Bayit Yehudi, haredi parties agree on makeup of chief rabbinical council

The 16-member council, which includes the two chief rabbis, is elected every five years.

Inauguration of new chief rabbis 370 (photo credit: Kobi Gideon/GPO)
Inauguration of new chief rabbis 370
(photo credit: Kobi Gideon/GPO)
Deputy Religious Services Minister Eli Ben-Dahan has ironed out an agreement in which the haredi parties – United Torah Judaism and Shas – and his national-religious Bayit Yehudi Party will cooperate in the elections for the Council of the Chief Rabbinate.
The 16-member council, which includes the two chief rabbis, is elected every five years.
This time around, however, it appears that the current members will all be reelected in accordance with the deal worked out by Ben-Dahan and agreed to by Chief Rabbis David Lau and Yitzhak Yosef.
All sides are anxious to avoid the kind of bitter campaigning that characterized the recent elections for the chief rabbis, which bore witness to heavy political maneuvering and machinations, as well as the dredging up of several scandals involving alleged impropriety on the part of some of the candidates.
The two chief rabbis are automatically part of the council, along with the chief rabbis of Jerusalem, Tel Aviv, Haifa and Beersheba. There is currently no Jerusalem chief rabbi, however, so that spot will also be among the 10 open slots on the council.
According to the agreement, Bayit Yehudi, Shas and UTJ will instruct the delegates on 150- member electoral committee, the same body that elected the chief rabbis, to vote for the current members.

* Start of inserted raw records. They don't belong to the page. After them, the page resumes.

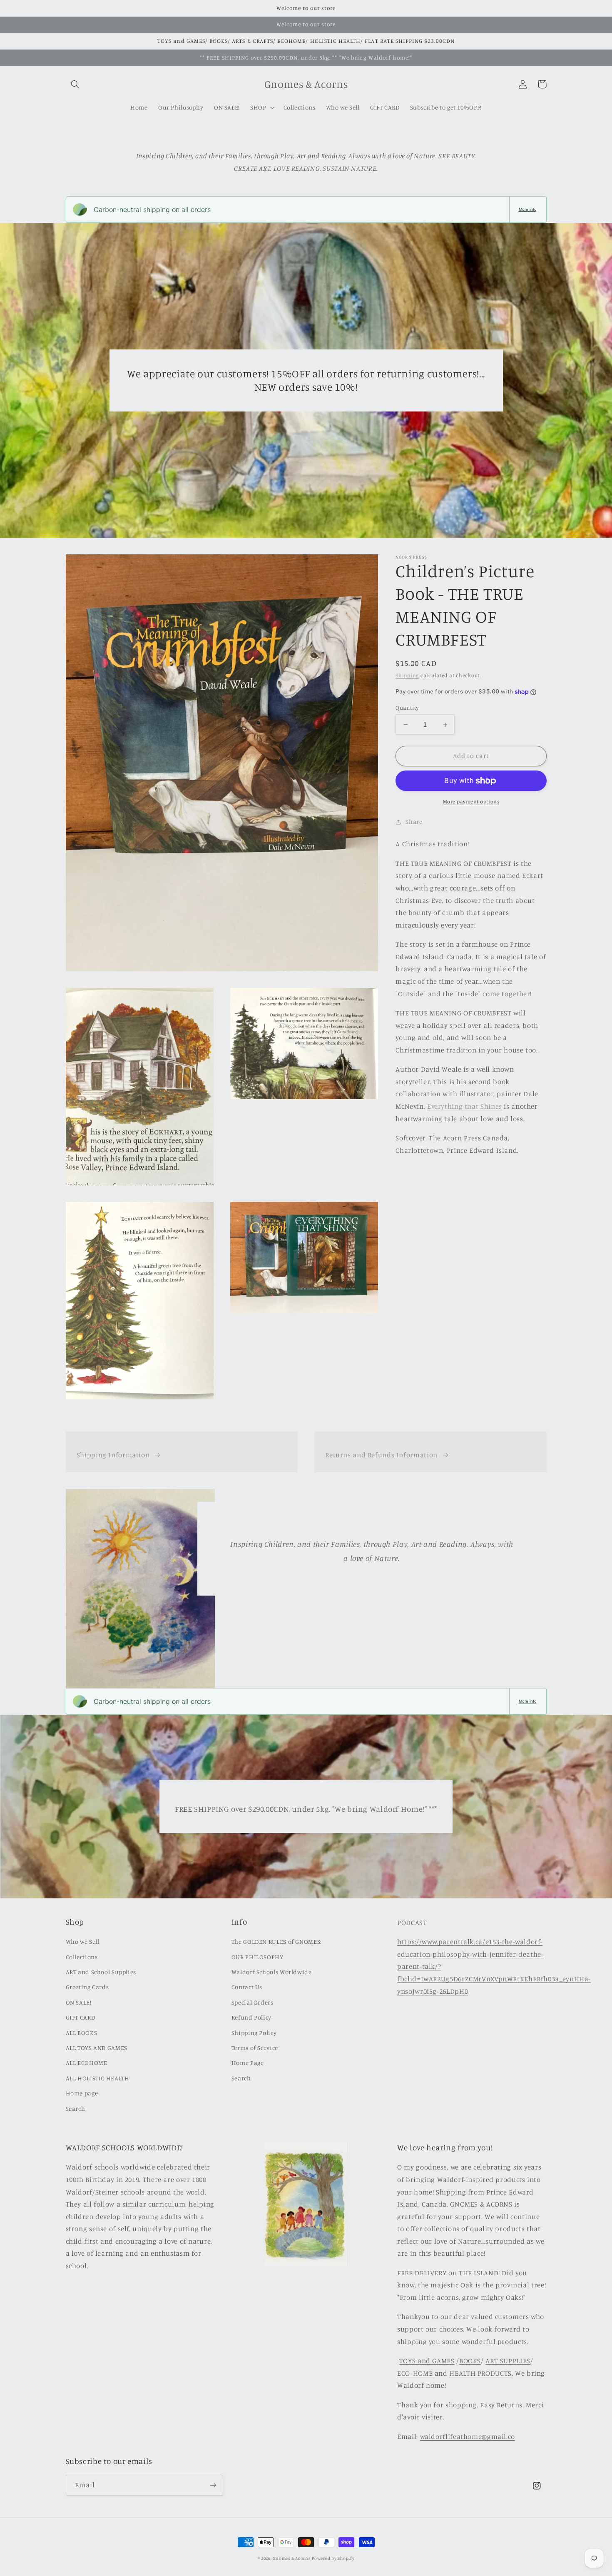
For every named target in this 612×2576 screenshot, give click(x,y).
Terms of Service (254, 2047)
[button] (75, 84)
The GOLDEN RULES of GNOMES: (276, 1941)
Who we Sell (83, 1941)
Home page (82, 2093)
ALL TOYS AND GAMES (96, 2047)
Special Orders (252, 2002)
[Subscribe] (212, 2485)
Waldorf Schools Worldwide (271, 1971)
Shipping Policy (253, 2032)
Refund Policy (251, 2017)
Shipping (407, 675)
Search (75, 2108)
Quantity (407, 707)
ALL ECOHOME (86, 2062)
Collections (82, 1956)
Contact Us (246, 1986)
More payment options (471, 801)
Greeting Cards (87, 1986)
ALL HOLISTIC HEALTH (97, 2078)
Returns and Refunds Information (381, 1455)
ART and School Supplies (101, 1971)
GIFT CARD (80, 2017)
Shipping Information (113, 1455)
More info (528, 209)
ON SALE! (79, 2002)
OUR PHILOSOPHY (257, 1956)
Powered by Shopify (333, 2558)
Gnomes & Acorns (291, 2558)
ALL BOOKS (81, 2032)
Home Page (247, 2062)
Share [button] (414, 821)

The majority of the members are haredi, although Rabbis Shmuel Eliyahu, Yaakov Shapira and IDF Chief Rabbi Brig.-Gen Rafi Peretz, who has non-voter observer status on the council, are from the national-religious sector, with several others such as Rabbi Ratzon Arusi and Tel Aviv Chief Rabbi Yisrael Meir Lau falling somewhere in between the two camps.
Each member of the electoral committee gets 10 votes which they may cast for 10 candidates.
Ben-Dahan met with several MKs and representatives of the haredi political parties on Wednesday in order to reach the agreement.
Sources within Bayit Yehudi have been critical of the Likud party for failing to delay the election until after the October 22 municipal elections.
A bill authored by Ben-Dahan last Knesset term proposed to delay the election because of its proximity to the municipal elections and the likelihood that city mayors and chairmen of regional councils would be to too preoccupied to come to Jerusalem to vote.
Such members are more likely to vote for non-haredi candidates, and the bill noted that their failure to vote could skew the balance of the council “against the public interest.”
Although the government approved the bill to continue through the legislative process in the Knesset, it was not brought to its first reading before the Knesset summer recess.
Sources in Bayit Yehudi blamed the Likud for refusing to allow a recess sitting of the Knesset to pass the legislation.
The Council of the Chief Rabbinate is an important body which makes decisions on Jewish law regarding marriage, marriage registration, burial and kashrut.